Suite à l’arrivée massive de milliers de personnes depuis le Maroc vers l’enclave espagnole de Ceuta, les autorités marocaines ont affirmé leur disposition à collaborer pour le retour des mineurs isolés.

Rabat, la capitale marocaine, déclare sa « volonté d’agir » en faveur du rapatriement des jeunes sans accompagnement présents à Ceuta. Cette déclaration intervient après l’afflux de dizaines de milliers de migrants depuis le Maroc vers cette enclave espagnole. Cependant, une source diplomatique a souligné jeudi soir que cette opération rencontre des entraves juridiques du côté espagnol.

La même source, s’exprimant sous couvert d’anonymat à l’agence de presse officielle marocaine MAP, a confirmé l’engagement du Maroc « à œuvrer à l’identification des mineurs non accompagnés en vue de leur retour dans leur pays d’origine » et à collaborer « avec ses partenaires espagnols et européens » à cette fin.

Elle a toutefois insisté sur la nécessité pour ces partenaires de « mener une réflexion interne afin de surmonter les obstacles que leurs législations, ainsi que leurs pouvoirs administratif et judiciaire, opposent à cette démarche ».

Des milliers de migrants à Ceuta

Fin juillet, un chiffre sans précédent de quelque 72 000 migrants a franchi illégalement la frontière pour entrer à Ceuta en quelques jours.
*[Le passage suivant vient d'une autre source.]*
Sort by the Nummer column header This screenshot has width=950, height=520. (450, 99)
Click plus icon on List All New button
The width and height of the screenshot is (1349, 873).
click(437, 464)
Selon le ministère de l’Intérieur à Madrid, 70 000 d’entre eux ont déjà été reconduits au Maroc. Les enfants restés sur place à Ceuta ne peuvent pas faire l’objet d’une expulsion immédiate.
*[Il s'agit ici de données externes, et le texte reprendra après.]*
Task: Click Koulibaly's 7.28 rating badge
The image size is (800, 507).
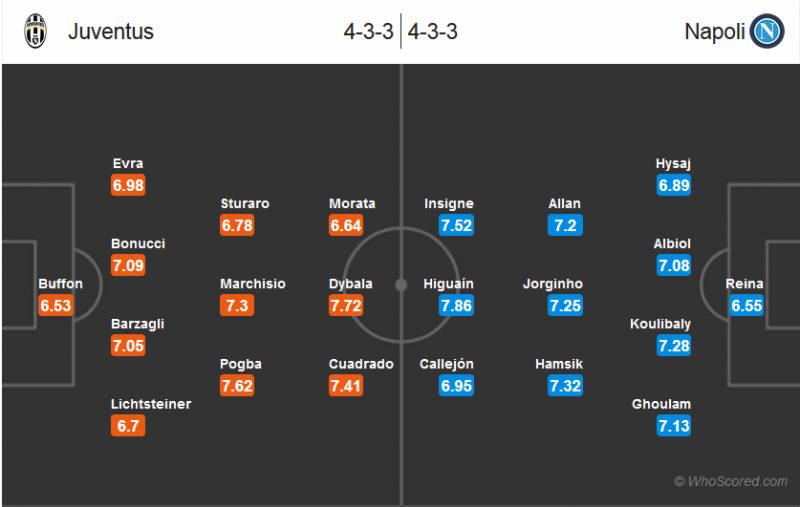Action: 674,346
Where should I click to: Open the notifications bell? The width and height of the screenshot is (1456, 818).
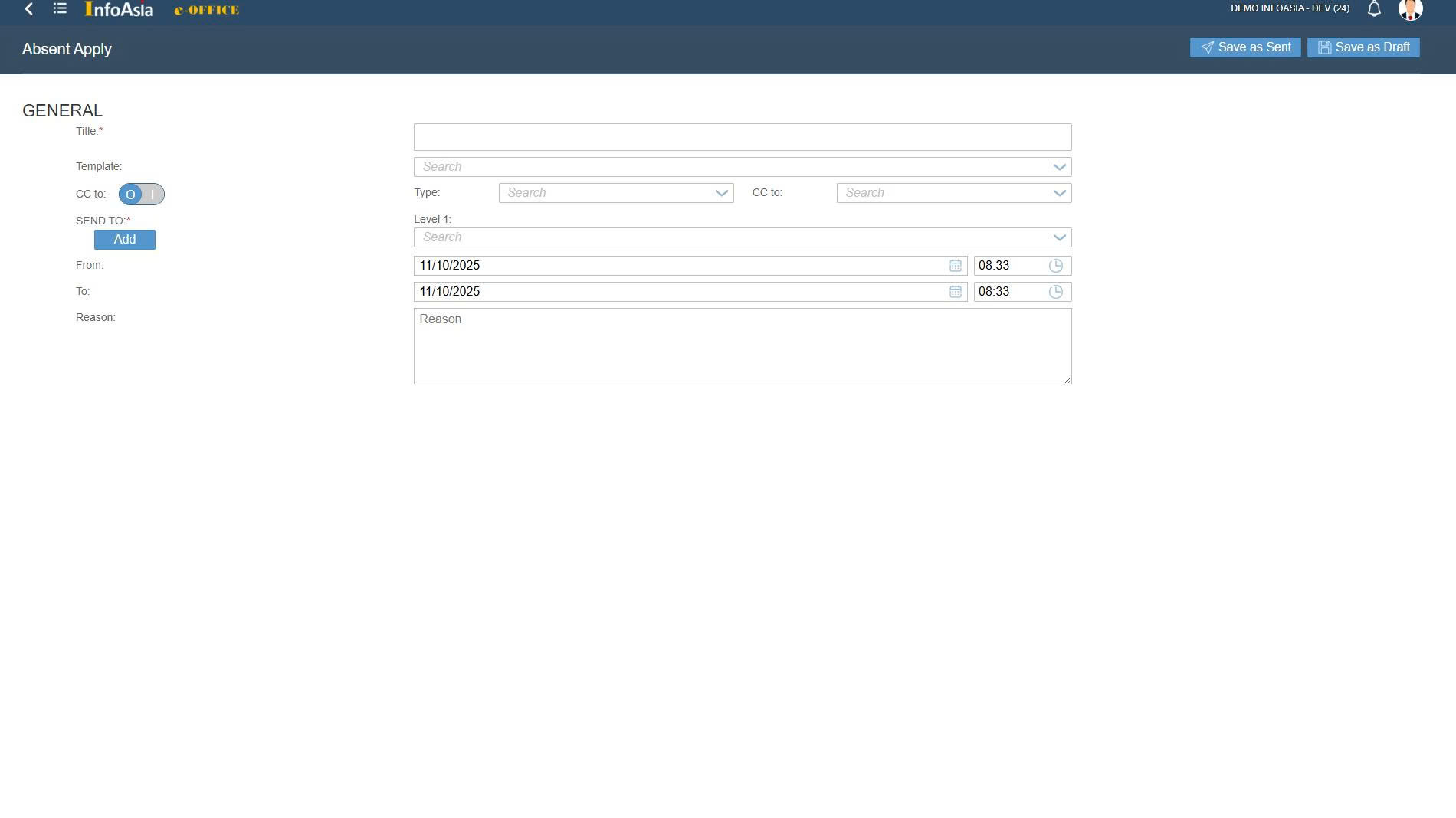tap(1374, 9)
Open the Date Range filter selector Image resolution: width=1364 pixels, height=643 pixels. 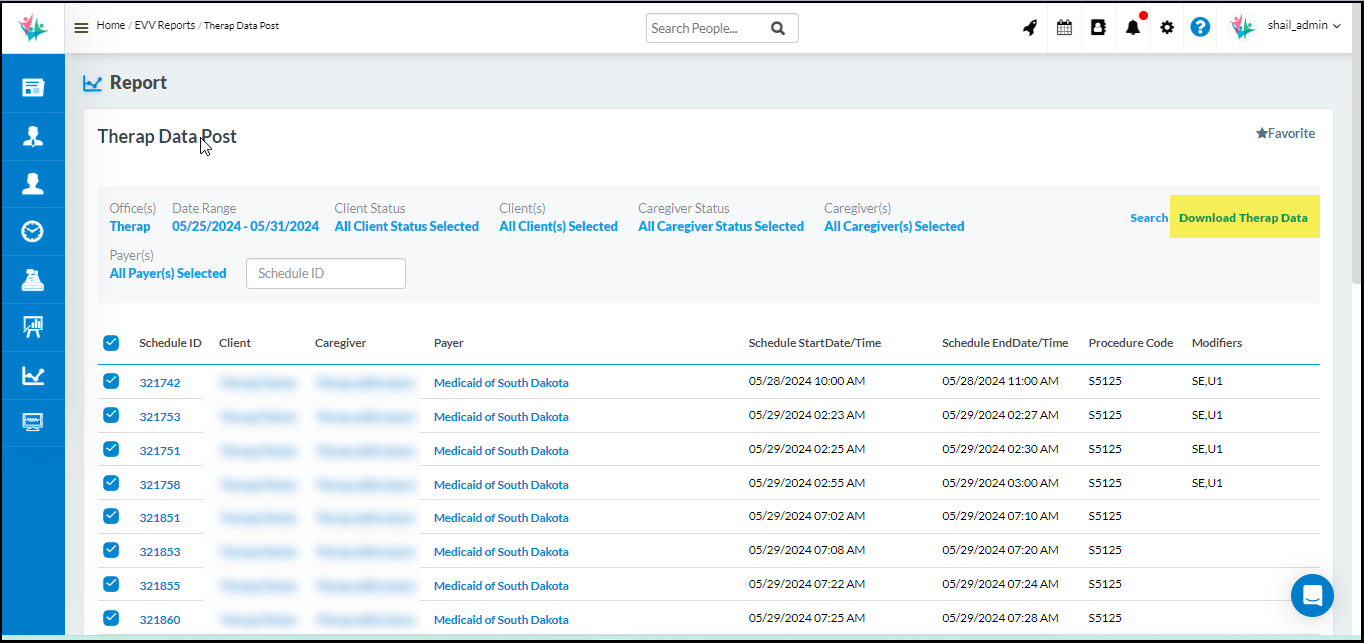(x=245, y=227)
L’administration de Ceuta précise que sur les 2 000 individus encore présents, plus de 1 000 sont des mineurs non accompagnés. Leurs nationalités n’ont pas été spécifiées. Plusieurs organisations ont lancé l’alerte jeudi concernant les dangers auxquels ces jeunes sont exposés : exploitation, réseaux de trafics et maltraitance.

Une commission espagnole de spécialistes en médecine légale a enregistré au moins 80 décès, majoritairement par noyade. De leur côté, les autorités marocaines ont rapporté que 11 personnes avaient péri sur la partie marocaine de la frontière.